Doubly Robust Monte Carlo Tree Search
Manqing Liu, Andrew L. Beam
TL;DR
We address sample inefficiency in planning for complex, partially observable environments by integrating Doubly Robust (DR) off-policy evaluation into Monte Carlo Tree Search (MCTS). The proposed DR-MCTS forms a hybrid estimator V_hybrid(h) = beta V_MCTS(h) + (1-beta) V_DR(h) with a softmax-derived target policy pi_e and cross-validated estimates hat V and hat Q. The authors establish unbiasedness of the hybrid estimator and a variance-reduction guarantee, and show improved sample efficiency in Tic-Tac-Toe and VirtualHome tasks, including scenarios where smaller language models suffice. They further demonstrate that DR-MCTS can achieve strong planning performance using smaller language models, highlighting practical benefits for resource-constrained decision-making.
Abstract
We present Doubly Robust Monte Carlo Tree Search (DR-MCTS), a novel algorithm that integrates Doubly Robust (DR) off-policy estimation into Monte Carlo Tree Search (MCTS) to enhance sample efficiency and decision quality in complex environments. Our approach introduces a hybrid estimator that combines MCTS rollouts with DR estimation, offering theoretical guarantees of unbiasedness and variance reduction under specified conditions.
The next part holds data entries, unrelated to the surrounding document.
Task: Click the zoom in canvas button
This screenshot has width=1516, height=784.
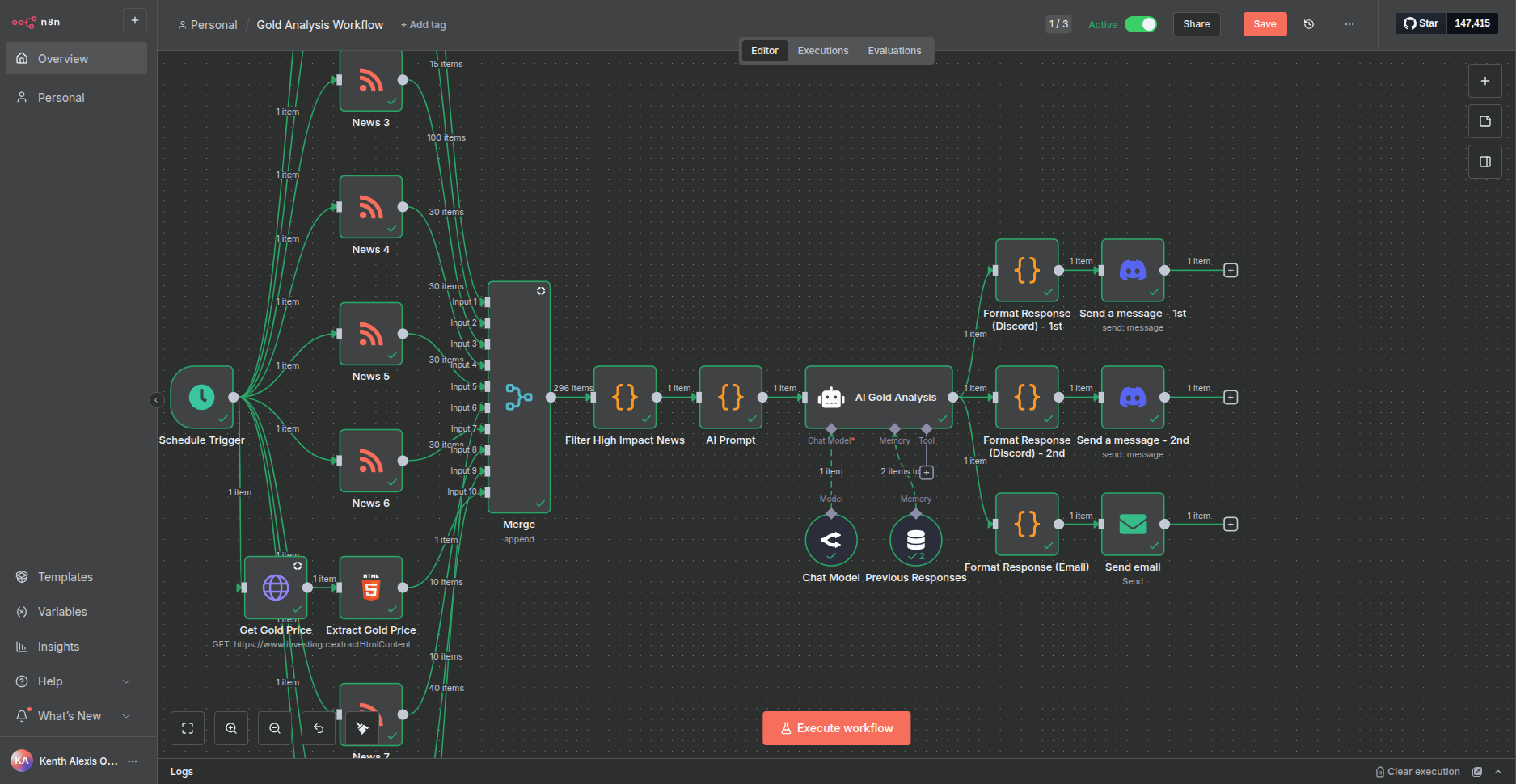Action: (x=231, y=728)
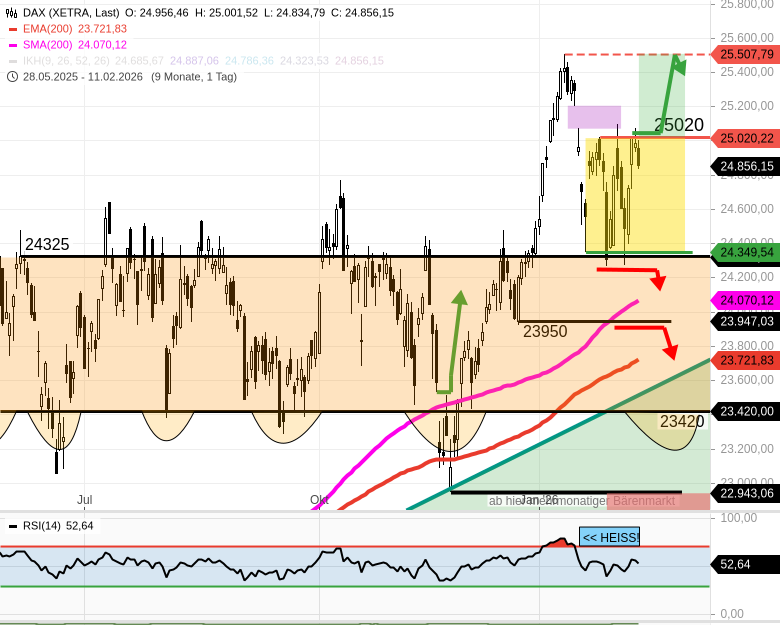Click the purple rectangle above the yellow zone
The width and height of the screenshot is (780, 625).
[x=594, y=116]
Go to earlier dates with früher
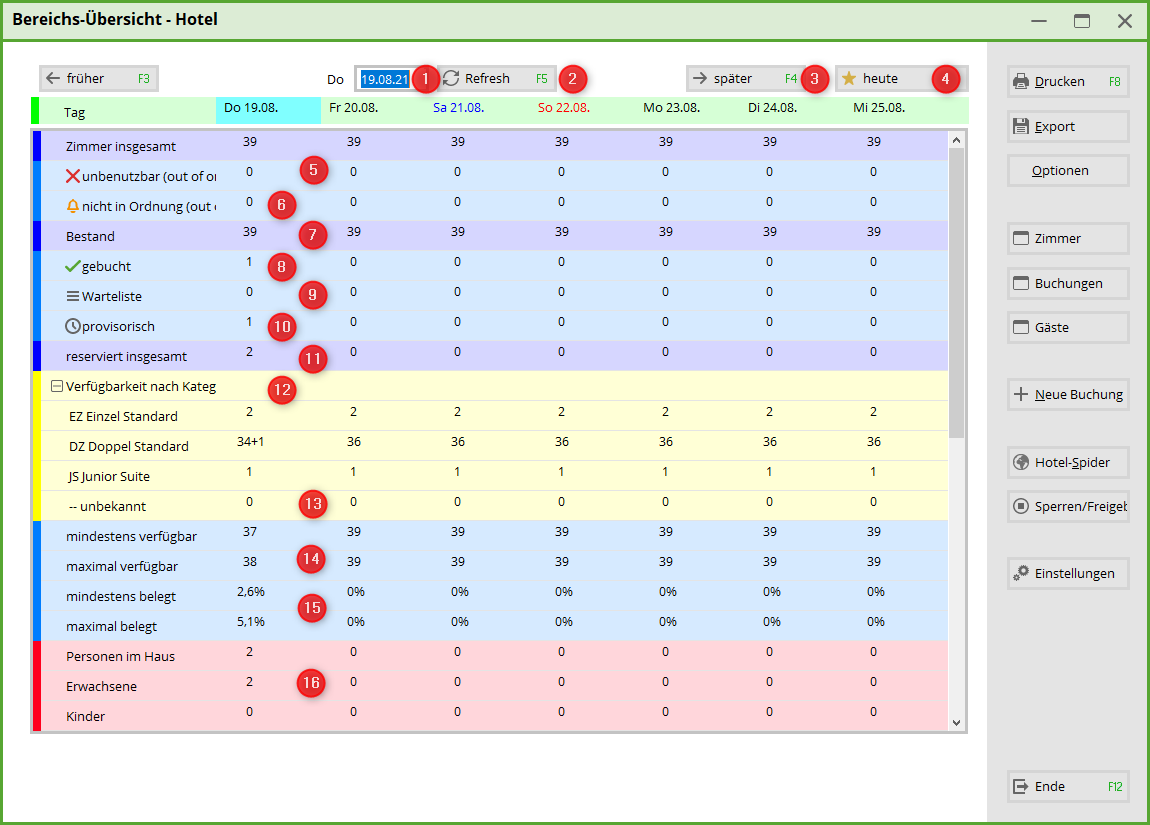The width and height of the screenshot is (1150, 825). tap(98, 79)
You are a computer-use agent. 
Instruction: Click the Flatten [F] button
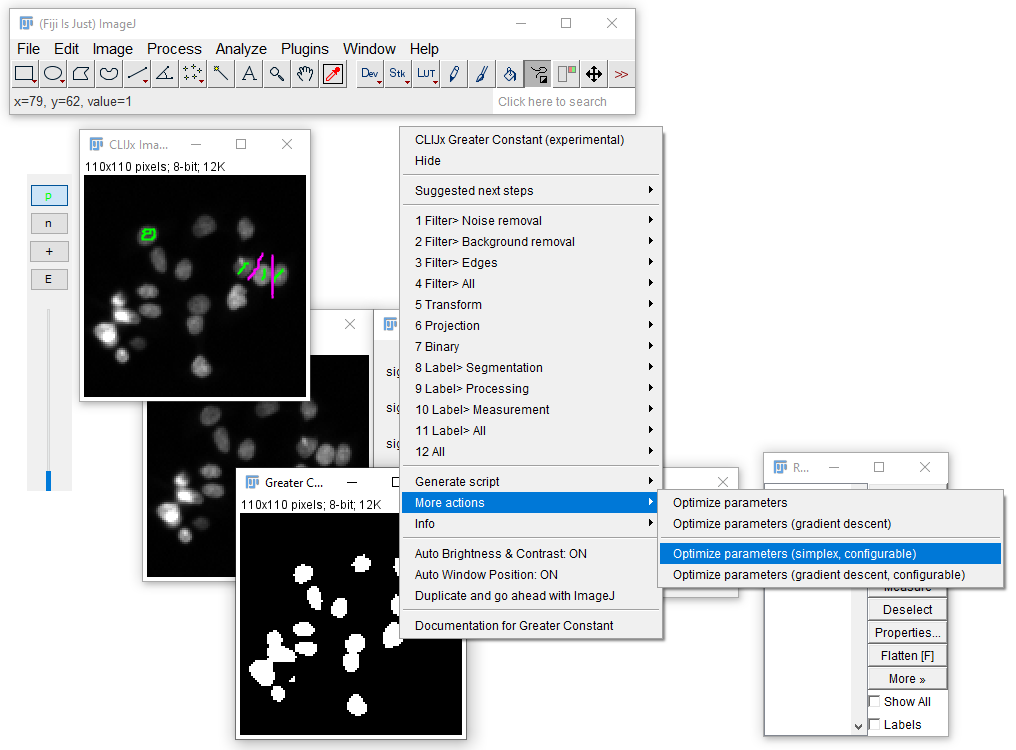pos(907,656)
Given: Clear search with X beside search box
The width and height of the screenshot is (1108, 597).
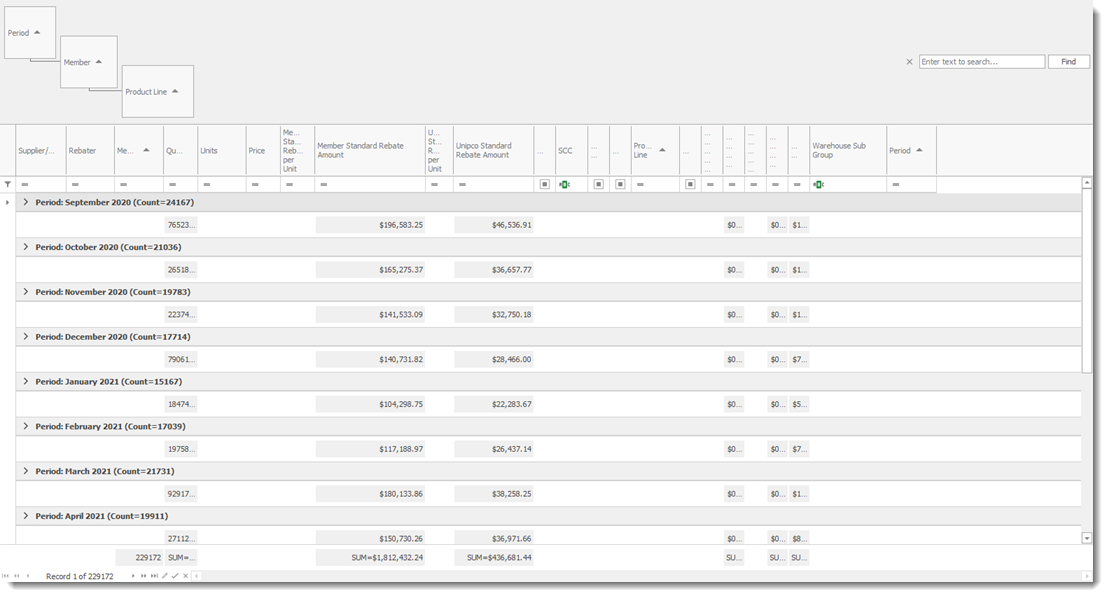Looking at the screenshot, I should pos(909,62).
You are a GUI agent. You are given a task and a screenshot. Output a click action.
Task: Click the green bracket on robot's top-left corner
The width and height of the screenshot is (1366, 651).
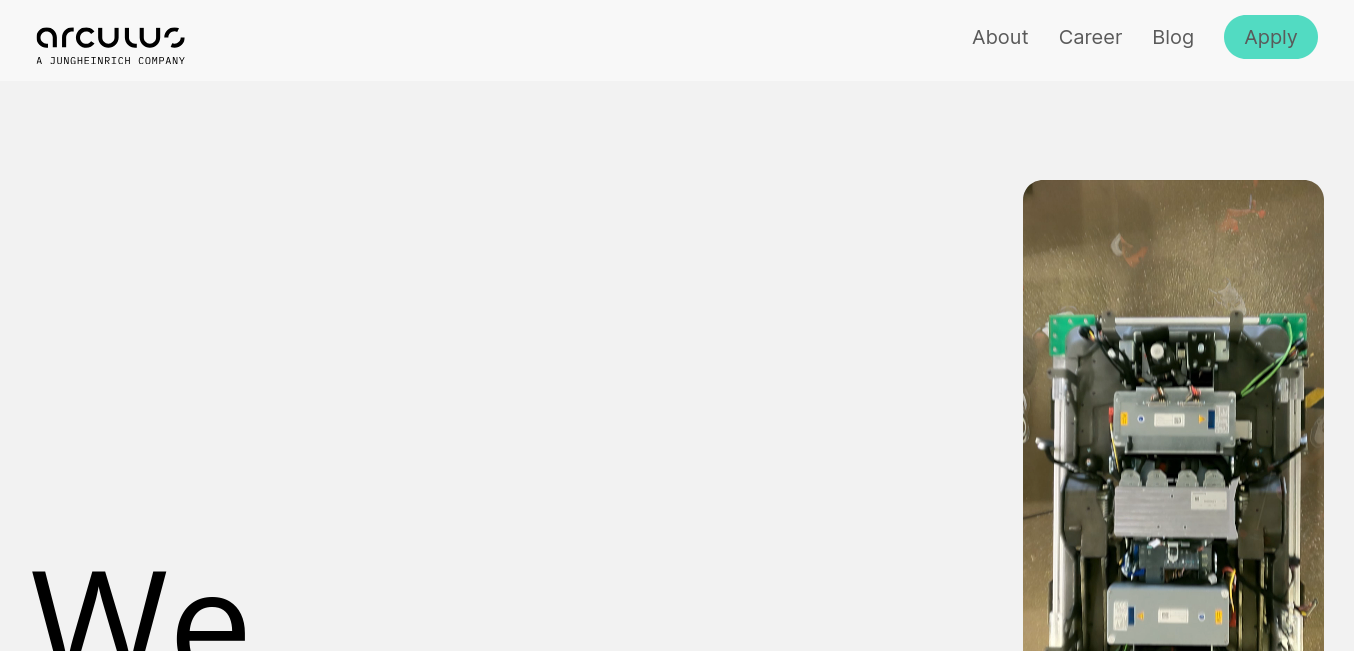click(x=1070, y=333)
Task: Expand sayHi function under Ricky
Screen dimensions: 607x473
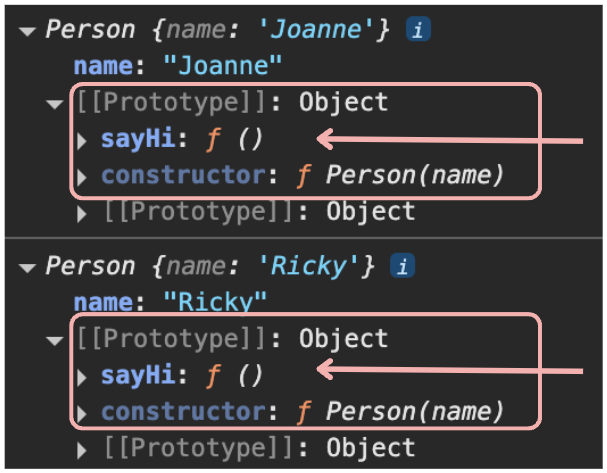Action: (x=82, y=377)
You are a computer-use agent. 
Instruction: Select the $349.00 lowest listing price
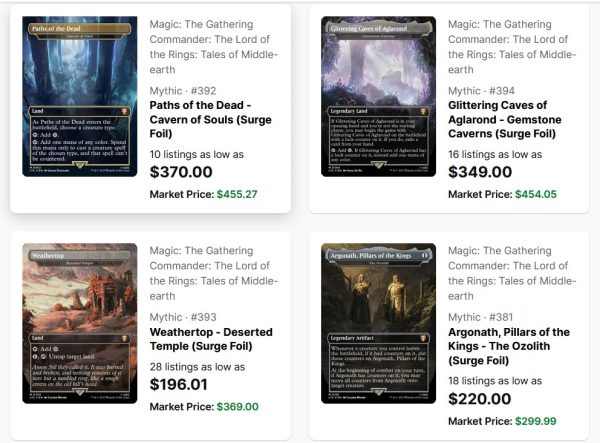click(480, 172)
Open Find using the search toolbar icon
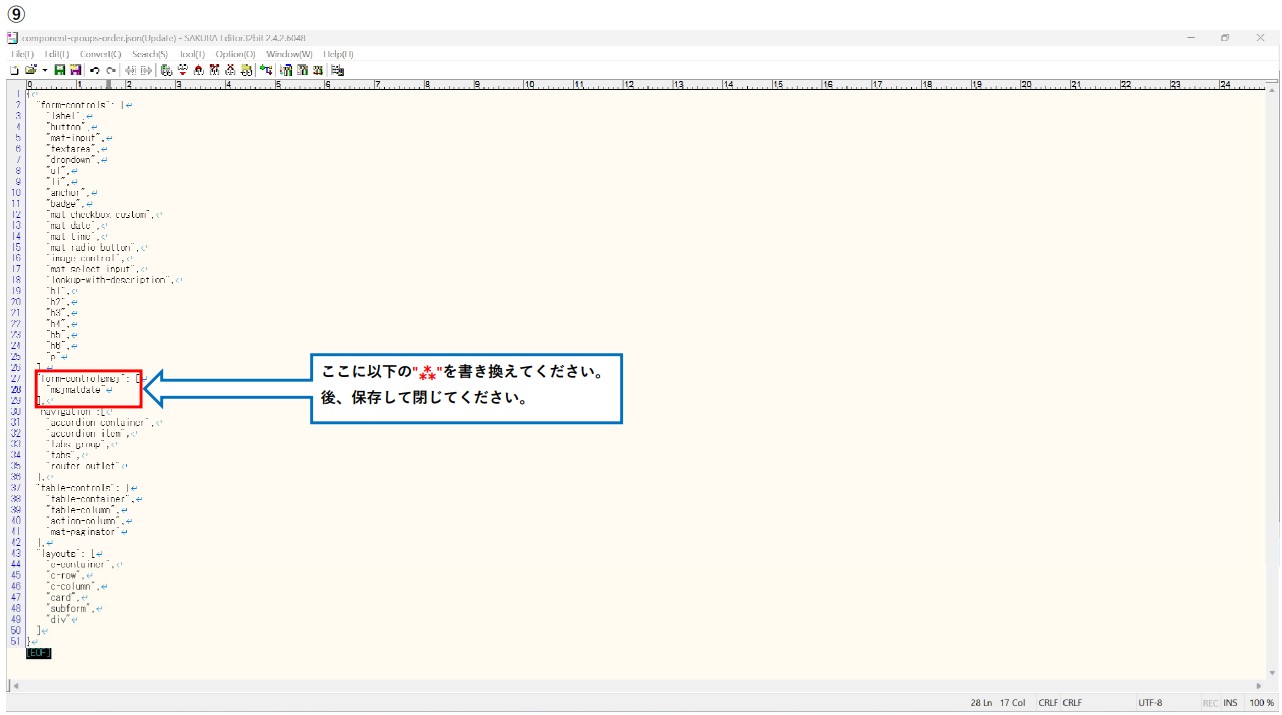 [x=166, y=70]
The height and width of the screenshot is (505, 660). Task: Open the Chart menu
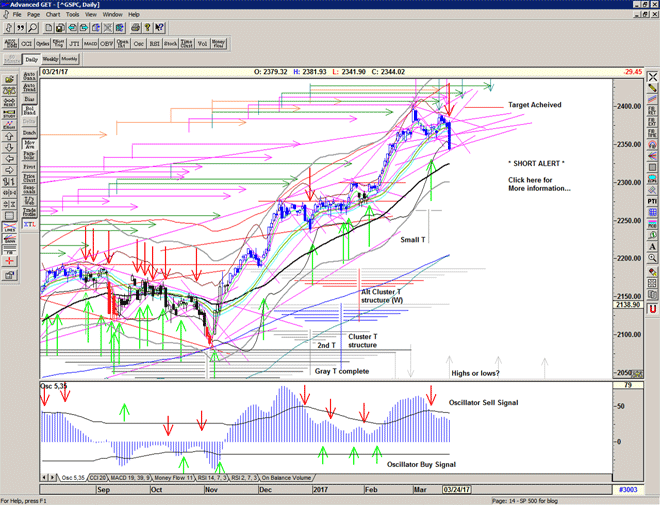[52, 15]
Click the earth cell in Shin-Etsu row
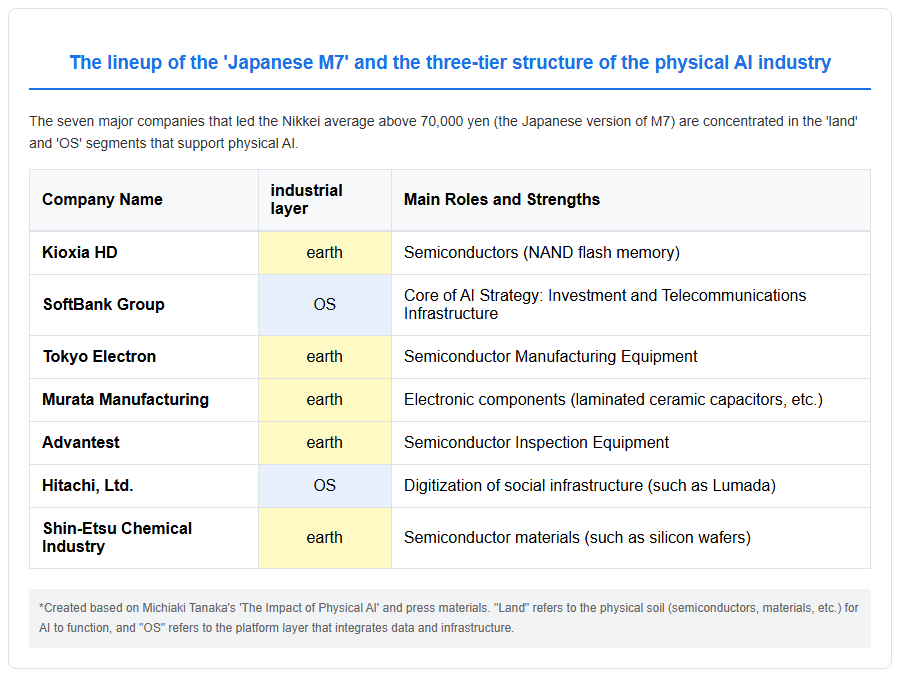Image resolution: width=900 pixels, height=685 pixels. pyautogui.click(x=325, y=538)
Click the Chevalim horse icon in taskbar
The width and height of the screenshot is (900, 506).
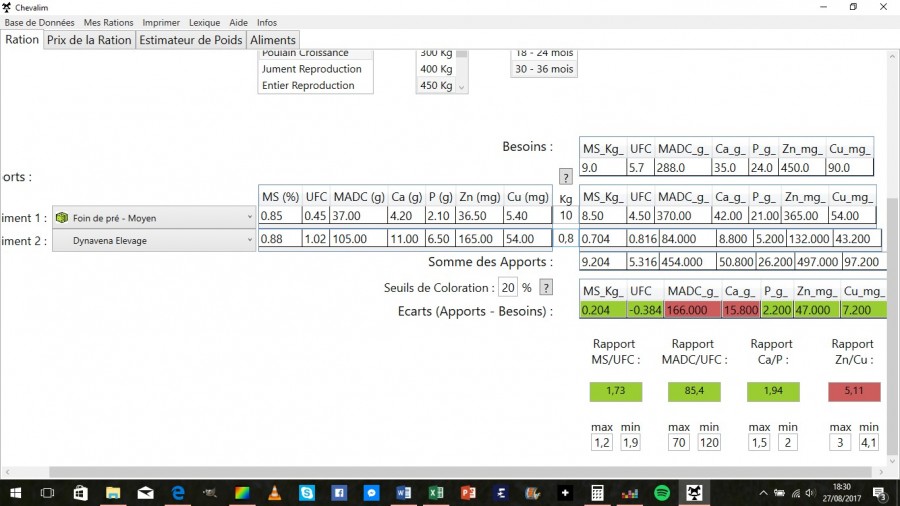click(693, 493)
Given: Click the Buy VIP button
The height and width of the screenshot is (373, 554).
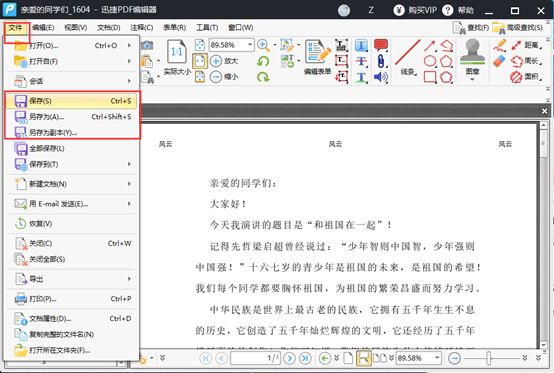Looking at the screenshot, I should pos(415,10).
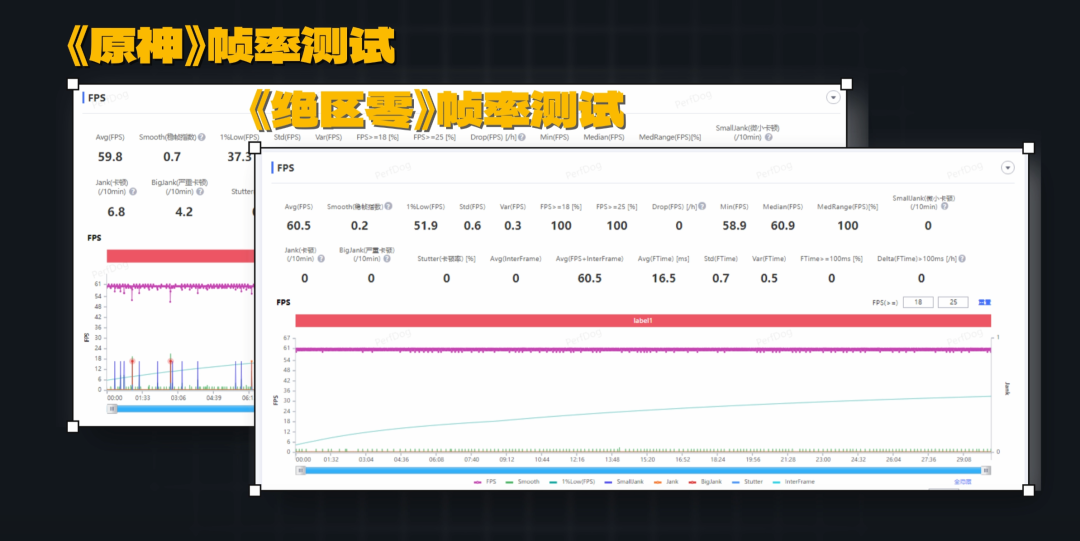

Empirical evaluations in Tic-Tac-Toe and the partially observable VirtualHome environment demonstrate DR-MCTS's superior performance over standard MCTS. In Tic-Tac-Toe, DR-MCTS achieves an 88% win rate compared to a 10% win rate for standard MCTS. In compound VirtualHome tasks, DR-MCTS attains a 20.7% success rate versus 10.3% for standard MCTS. Our scaling analysis reveals that DR-MCTS exhibits better sample efficiency, notably outperforming standard MCTS with larger language models while using a smaller model. These results underscore DR-MCTS's potential for efficient decision-making in complex, real-world scenarios where sample efficiency is paramount.